(Saved entries)
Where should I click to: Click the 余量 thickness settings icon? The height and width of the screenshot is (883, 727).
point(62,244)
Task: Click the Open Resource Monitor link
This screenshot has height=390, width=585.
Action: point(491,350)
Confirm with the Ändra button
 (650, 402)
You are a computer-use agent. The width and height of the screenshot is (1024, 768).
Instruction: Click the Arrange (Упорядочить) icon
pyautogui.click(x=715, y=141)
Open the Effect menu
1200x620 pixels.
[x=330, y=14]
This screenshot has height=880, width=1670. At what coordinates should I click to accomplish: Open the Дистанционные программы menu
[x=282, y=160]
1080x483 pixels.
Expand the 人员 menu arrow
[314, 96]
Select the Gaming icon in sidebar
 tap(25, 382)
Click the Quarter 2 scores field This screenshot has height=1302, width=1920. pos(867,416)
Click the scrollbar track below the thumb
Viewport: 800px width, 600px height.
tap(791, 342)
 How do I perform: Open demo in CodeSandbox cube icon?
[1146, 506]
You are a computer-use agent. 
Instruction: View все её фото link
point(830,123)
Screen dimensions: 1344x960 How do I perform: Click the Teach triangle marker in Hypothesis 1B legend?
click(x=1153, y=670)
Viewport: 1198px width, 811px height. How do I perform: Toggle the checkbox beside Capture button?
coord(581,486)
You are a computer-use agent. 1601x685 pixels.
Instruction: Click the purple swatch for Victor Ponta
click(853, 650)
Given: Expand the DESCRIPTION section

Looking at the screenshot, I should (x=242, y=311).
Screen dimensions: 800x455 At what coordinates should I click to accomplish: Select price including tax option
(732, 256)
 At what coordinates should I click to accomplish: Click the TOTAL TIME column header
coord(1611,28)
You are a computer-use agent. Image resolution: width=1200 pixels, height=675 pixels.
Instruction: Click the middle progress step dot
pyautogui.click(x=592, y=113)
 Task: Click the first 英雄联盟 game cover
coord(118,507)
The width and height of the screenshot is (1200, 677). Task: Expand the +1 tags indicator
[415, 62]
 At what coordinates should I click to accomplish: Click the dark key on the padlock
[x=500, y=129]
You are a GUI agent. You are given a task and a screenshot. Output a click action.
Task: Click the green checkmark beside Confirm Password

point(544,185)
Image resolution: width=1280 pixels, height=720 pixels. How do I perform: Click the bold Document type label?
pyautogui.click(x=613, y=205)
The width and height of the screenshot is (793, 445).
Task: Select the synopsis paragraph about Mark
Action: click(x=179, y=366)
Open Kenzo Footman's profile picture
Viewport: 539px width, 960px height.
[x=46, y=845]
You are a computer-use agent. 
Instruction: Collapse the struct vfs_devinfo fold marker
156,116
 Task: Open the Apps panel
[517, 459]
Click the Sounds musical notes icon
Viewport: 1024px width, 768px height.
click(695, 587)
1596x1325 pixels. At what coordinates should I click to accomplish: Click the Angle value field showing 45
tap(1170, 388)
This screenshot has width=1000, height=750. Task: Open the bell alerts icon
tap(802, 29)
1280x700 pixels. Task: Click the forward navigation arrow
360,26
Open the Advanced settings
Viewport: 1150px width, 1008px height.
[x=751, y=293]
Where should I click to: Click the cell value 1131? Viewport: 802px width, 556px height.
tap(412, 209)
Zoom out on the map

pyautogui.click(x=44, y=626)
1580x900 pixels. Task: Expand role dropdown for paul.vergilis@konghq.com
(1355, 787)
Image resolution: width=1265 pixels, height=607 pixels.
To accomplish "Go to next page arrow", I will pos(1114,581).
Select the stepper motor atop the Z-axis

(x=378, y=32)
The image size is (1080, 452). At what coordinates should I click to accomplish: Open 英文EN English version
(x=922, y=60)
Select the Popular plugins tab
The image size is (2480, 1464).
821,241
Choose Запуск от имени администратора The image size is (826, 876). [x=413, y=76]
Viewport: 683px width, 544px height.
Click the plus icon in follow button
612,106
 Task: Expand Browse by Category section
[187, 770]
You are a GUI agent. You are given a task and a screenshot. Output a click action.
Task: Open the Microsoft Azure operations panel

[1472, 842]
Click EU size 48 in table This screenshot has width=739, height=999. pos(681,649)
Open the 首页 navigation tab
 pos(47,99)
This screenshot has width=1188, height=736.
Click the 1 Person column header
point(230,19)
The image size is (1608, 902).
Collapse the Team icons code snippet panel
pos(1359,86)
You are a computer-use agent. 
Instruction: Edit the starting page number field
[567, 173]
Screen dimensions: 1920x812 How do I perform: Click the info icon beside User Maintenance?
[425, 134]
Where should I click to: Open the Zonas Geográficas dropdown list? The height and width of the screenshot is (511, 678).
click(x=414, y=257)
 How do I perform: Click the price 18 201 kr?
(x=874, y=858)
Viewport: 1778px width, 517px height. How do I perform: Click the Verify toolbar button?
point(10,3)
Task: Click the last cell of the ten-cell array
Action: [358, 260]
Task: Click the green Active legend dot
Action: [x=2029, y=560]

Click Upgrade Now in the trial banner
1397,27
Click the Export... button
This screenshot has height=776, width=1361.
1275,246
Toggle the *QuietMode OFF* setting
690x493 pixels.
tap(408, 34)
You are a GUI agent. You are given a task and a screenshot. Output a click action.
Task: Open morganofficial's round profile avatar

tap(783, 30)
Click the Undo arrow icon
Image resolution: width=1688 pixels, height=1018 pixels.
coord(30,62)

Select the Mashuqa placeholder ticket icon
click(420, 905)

* WHAT IS EXPECTED
All the lines above are to be copied exactly, with none left out.

* EXERCISE OUTPUT
Where should I click to: Click the 余量 thickness settings icon? The height and width of the screenshot is (883, 727).
point(62,244)
Task: Click the Open Resource Monitor link
This screenshot has height=390, width=585.
Action: point(491,350)
Confirm with the Ändra button
 (650, 402)
You are a computer-use agent. The width and height of the screenshot is (1024, 768).
Instruction: Click the Arrange (Упорядочить) icon
pyautogui.click(x=715, y=141)
Open the Effect menu
1200x620 pixels.
[x=330, y=14]
This screenshot has height=880, width=1670. At what coordinates should I click to accomplish: Open the Дистанционные программы menu
[x=282, y=160]
1080x483 pixels.
Expand the 人员 menu arrow
[314, 96]
Select the Gaming icon in sidebar
 tap(25, 382)
Click the Quarter 2 scores field This screenshot has height=1302, width=1920. pos(867,416)
Click the scrollbar track below the thumb
Viewport: 800px width, 600px height.
tap(791, 342)
 How do I perform: Open demo in CodeSandbox cube icon?
[1146, 506]
You are a computer-use agent. 
Instruction: View все её фото link
point(830,123)
Screen dimensions: 1344x960 How do I perform: Click the Teach triangle marker in Hypothesis 1B legend?
click(x=1153, y=670)
Viewport: 1198px width, 811px height. How do I perform: Toggle the checkbox beside Capture button?
coord(581,486)
You are a computer-use agent. 1601x685 pixels.
Instruction: Click the purple swatch for Victor Ponta
click(853, 650)
Given: Expand the DESCRIPTION section

Looking at the screenshot, I should (x=242, y=311).
Screen dimensions: 800x455 At what coordinates should I click to accomplish: Select price including tax option
(732, 256)
 At what coordinates should I click to accomplish: Click the TOTAL TIME column header
coord(1611,28)
You are a computer-use agent. Image resolution: width=1200 pixels, height=675 pixels.
Instruction: Click the middle progress step dot
pyautogui.click(x=592, y=113)
 Task: Click the first 英雄联盟 game cover
coord(118,507)
The width and height of the screenshot is (1200, 677). Task: Expand the +1 tags indicator
[415, 62]
 At what coordinates should I click to accomplish: Click the dark key on the padlock
[x=500, y=129]
You are a GUI agent. You are given a task and a screenshot. Output a click action.
Task: Click the green checkmark beside Confirm Password

point(544,185)
Image resolution: width=1280 pixels, height=720 pixels. How do I perform: Click the bold Document type label?
pyautogui.click(x=613, y=205)
The width and height of the screenshot is (793, 445).
Task: Select the synopsis paragraph about Mark
Action: click(x=179, y=366)
Open Kenzo Footman's profile picture
Viewport: 539px width, 960px height.
[x=46, y=845]
You are a computer-use agent. 
Instruction: Collapse the struct vfs_devinfo fold marker
156,116
 Task: Open the Apps panel
[517, 459]
Click the Sounds musical notes icon
Viewport: 1024px width, 768px height.
click(695, 587)
1596x1325 pixels. At what coordinates should I click to accomplish: Click the Angle value field showing 45
tap(1170, 388)
This screenshot has width=1000, height=750. Task: Open the bell alerts icon
tap(802, 29)
1280x700 pixels. Task: Click the forward navigation arrow
360,26
Open the Advanced settings
Viewport: 1150px width, 1008px height.
[x=751, y=293]
Where should I click to: Click the cell value 1131? Viewport: 802px width, 556px height.
tap(412, 209)
Zoom out on the map

pyautogui.click(x=44, y=626)
1580x900 pixels. Task: Expand role dropdown for paul.vergilis@konghq.com
(1355, 787)
Image resolution: width=1265 pixels, height=607 pixels.
To accomplish "Go to next page arrow", I will pos(1114,581).
Select the stepper motor atop the Z-axis

(x=378, y=32)
The image size is (1080, 452). At what coordinates should I click to accomplish: Open 英文EN English version
(x=922, y=60)
Select the Popular plugins tab
The image size is (2480, 1464).
821,241
Choose Запуск от имени администратора The image size is (826, 876). [x=413, y=76]
Viewport: 683px width, 544px height.
Click the plus icon in follow button
612,106
 Task: Expand Browse by Category section
[187, 770]
You are a GUI agent. You are given a task and a screenshot. Output a click action.
Task: Open the Microsoft Azure operations panel

[1472, 842]
Click EU size 48 in table This screenshot has width=739, height=999. pos(681,649)
Open the 首页 navigation tab
 pos(47,99)
This screenshot has width=1188, height=736.
Click the 1 Person column header
point(230,19)
The image size is (1608, 902).
Collapse the Team icons code snippet panel
pos(1359,86)
You are a computer-use agent. 
Instruction: Edit the starting page number field
[567, 173]
Screen dimensions: 1920x812 How do I perform: Click the info icon beside User Maintenance?
[425, 134]
Where should I click to: Open the Zonas Geográficas dropdown list? The height and width of the screenshot is (511, 678).
click(x=414, y=257)
 How do I perform: Click the price 18 201 kr?
(x=874, y=858)
Viewport: 1778px width, 517px height. How do I perform: Click the Verify toolbar button?
point(10,3)
Task: Click the last cell of the ten-cell array
Action: [358, 260]
Task: Click the green Active legend dot
Action: [x=2029, y=560]

Click Upgrade Now in the trial banner
1397,27
Click the Export... button
This screenshot has height=776, width=1361.
1275,246
Toggle the *QuietMode OFF* setting
690x493 pixels.
tap(408, 34)
You are a GUI agent. You are given a task and a screenshot. Output a click action.
Task: Open morganofficial's round profile avatar

tap(783, 30)
Click the Undo arrow icon
Image resolution: width=1688 pixels, height=1018 pixels.
coord(30,62)

Select the Mashuqa placeholder ticket icon
click(420, 905)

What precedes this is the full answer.